Here is a quote on the memory thread from a book that P loaned me because I ought to read it, she said. I was already far behind in reading projects, but I did read it. Here is the quote from One Man’s Bible by Gao Xingjian.
"Remote childhood is hazy, but some bright spots float up in memories. When you pick up one end of a thread, memories that have been submerged by time gradually appear and, like a net emerging from the water, they are interconnected and infinite. The more you pull, the more threads seem to appear and disappear. Now that you have picked up one end and again pulled up a whole mass of happenings from different times, you can’t start anywhere, can’t find a thread to follow. It’s impossible to sort them to put them into some sort of order. Human life is a net, you want to undo it a knot at a time, but only succeed in creating a tangled mess. Life is a muddled account that you can’t work out."

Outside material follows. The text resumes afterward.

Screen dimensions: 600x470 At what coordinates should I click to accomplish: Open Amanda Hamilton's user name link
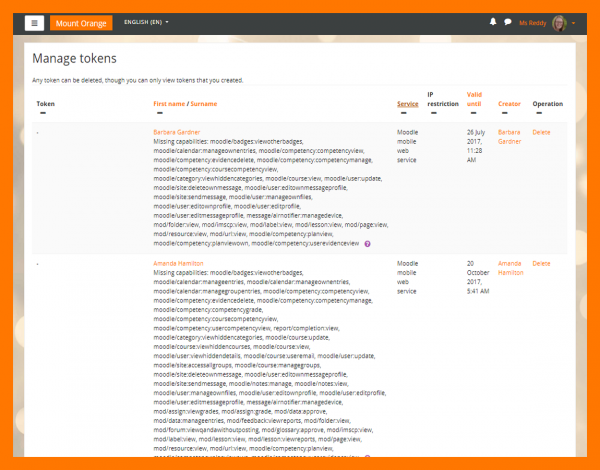[x=179, y=263]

Human life is a net! At the finca in Colombia, after my brother Richard's wedding, a group of us walked together to see a pond that had been stocked with small, silvery fish. Richard's father-in-law planned to move some to another pond, to get them started there. While we watched, one of the workers from the finca flung a net out over the surface. It was a large net, but it opened out in a great arc and settled softly into the water. They pulled it in and put the fish into a pail. Somebody else wanted to throw the net, but his throw was not very graceful. I am very glad that I had this experience and that I can remember it. More about memory to follow. And about writing. And about what slips through the net . . .
Saturday, June 09, 2007
Canada Anemone
Tuesday, June 05, 2007
Tassel
Monday, June 04, 2007
I keep crayons in my pink purse
I have been thinking about memory and collections since reading the New Yorker article about the man who is keeping a "lifelog" for MIcrosoft. He wears a heat-activated camera around his neck and a person has been hired to scan all his documents and other stuff.
I'll get back to this theme tomorrow.